● Trecho do texto
========================================================================

Descritores: Saúde da criança. Enfermagem pediátrica. Vulnerabilidade. Família.


RESUMEN

Estudio cualitativo descriptivo y exploratorio que tuvo como objetivo describir la vulnerabilidad de los niños con necesidades especiales de salud para el cuidado cotidiano. Los sujetos fueron 10 familiares/cuidadores de niños en una unidad de pediatría de un hospital universitario. Los datos se produjeron por medio del método creativo y sensible a través de la dinámica de la creatividad y sensibilidad y sometidos al análisis francés del discurso. Los resultados mostraron que los niños tienen vulnerabilidad individual, social, y programática traducidas por su fragilidad clínica, la dificultad de acceso a los servicios  de salud y la falta de políticas específicas. Se recomienda la reestructuración del sistema de referencia y contrarreferencia, los programas y las políticas públicas de salud para que estos niños. Es importante que los profesionales de enfermería proporcionen a los familiares/cuidadores momentos de escucha, reconociendo, en la subjetividad de atención desarrollado por la familia en el hogar.

Descriptores: Salud del niño. Enfermería pediátrica. Vulnerabilidad. Familia.

========================================================================

Com base no resumo, responda às perguntas a seguir.
1. Quantos familiares/cuidadores participaram como sujeitos do estudo?
2. A que tipo de análise os dados foram submetidos?
3. Quais tipos de vulnerabilidade das crianças foram apontados nos resultados?

● Material de origem
========================================================================

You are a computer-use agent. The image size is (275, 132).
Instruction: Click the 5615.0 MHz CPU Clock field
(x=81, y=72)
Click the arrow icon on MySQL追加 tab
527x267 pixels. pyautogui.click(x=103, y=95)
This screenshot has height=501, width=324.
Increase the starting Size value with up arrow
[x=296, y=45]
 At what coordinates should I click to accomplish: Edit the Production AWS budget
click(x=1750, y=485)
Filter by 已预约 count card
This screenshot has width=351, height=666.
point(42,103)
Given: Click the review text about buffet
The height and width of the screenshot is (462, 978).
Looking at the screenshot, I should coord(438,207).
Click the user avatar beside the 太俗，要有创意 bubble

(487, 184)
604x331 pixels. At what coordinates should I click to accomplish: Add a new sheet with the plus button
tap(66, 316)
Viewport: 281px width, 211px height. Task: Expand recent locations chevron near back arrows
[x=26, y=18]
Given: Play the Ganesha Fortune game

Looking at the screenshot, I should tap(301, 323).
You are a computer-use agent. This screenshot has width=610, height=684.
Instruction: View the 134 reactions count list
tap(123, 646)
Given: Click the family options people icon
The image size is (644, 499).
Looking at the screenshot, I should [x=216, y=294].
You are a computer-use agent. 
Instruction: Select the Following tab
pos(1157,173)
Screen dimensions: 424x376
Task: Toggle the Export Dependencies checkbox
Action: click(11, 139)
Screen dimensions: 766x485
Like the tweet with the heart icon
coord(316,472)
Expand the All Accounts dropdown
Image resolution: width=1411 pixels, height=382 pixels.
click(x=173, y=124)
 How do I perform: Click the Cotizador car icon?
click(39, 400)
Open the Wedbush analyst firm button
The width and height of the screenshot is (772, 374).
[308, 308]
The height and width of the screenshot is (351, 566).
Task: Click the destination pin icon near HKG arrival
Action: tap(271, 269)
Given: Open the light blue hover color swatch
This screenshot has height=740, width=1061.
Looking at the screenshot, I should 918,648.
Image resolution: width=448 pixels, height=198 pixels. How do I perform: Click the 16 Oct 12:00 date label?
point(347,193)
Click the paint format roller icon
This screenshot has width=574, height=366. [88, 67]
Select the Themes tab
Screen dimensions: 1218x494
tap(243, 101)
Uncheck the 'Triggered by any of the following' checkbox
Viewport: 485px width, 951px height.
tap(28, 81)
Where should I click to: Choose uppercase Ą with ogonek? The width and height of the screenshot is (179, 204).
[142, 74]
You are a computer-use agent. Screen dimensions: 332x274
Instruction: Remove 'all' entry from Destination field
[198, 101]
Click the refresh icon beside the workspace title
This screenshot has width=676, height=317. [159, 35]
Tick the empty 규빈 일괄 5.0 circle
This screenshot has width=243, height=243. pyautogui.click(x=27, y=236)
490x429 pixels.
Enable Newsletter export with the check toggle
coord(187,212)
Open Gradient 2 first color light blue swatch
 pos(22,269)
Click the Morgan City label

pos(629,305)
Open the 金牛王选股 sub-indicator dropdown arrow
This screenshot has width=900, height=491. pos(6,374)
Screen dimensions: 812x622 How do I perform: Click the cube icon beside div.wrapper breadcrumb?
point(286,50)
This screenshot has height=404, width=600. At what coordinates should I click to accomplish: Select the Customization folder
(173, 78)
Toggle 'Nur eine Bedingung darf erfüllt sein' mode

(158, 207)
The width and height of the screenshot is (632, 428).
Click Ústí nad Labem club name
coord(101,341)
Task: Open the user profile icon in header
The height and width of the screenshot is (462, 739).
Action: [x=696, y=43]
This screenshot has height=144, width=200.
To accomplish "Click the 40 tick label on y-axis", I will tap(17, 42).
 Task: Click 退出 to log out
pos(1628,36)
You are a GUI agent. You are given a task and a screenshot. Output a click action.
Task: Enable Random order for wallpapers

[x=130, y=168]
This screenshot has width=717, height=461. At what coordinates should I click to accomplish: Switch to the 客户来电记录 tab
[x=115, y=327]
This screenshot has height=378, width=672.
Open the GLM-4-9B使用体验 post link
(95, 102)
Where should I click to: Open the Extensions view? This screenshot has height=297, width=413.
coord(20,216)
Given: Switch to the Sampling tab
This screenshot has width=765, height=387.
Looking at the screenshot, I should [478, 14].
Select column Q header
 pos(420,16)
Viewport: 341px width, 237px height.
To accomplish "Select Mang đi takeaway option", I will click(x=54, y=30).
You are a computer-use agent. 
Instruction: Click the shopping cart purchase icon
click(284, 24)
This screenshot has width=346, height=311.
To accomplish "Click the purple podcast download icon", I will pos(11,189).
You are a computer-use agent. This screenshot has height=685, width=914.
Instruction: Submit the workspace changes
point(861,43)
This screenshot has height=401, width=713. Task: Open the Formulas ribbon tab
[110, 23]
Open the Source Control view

========================================================================

● Resposta
1. Dez familiares/cuidadores.
2. À análise francesa do discurso.
3. Vulnerabilidade individual, social e programática.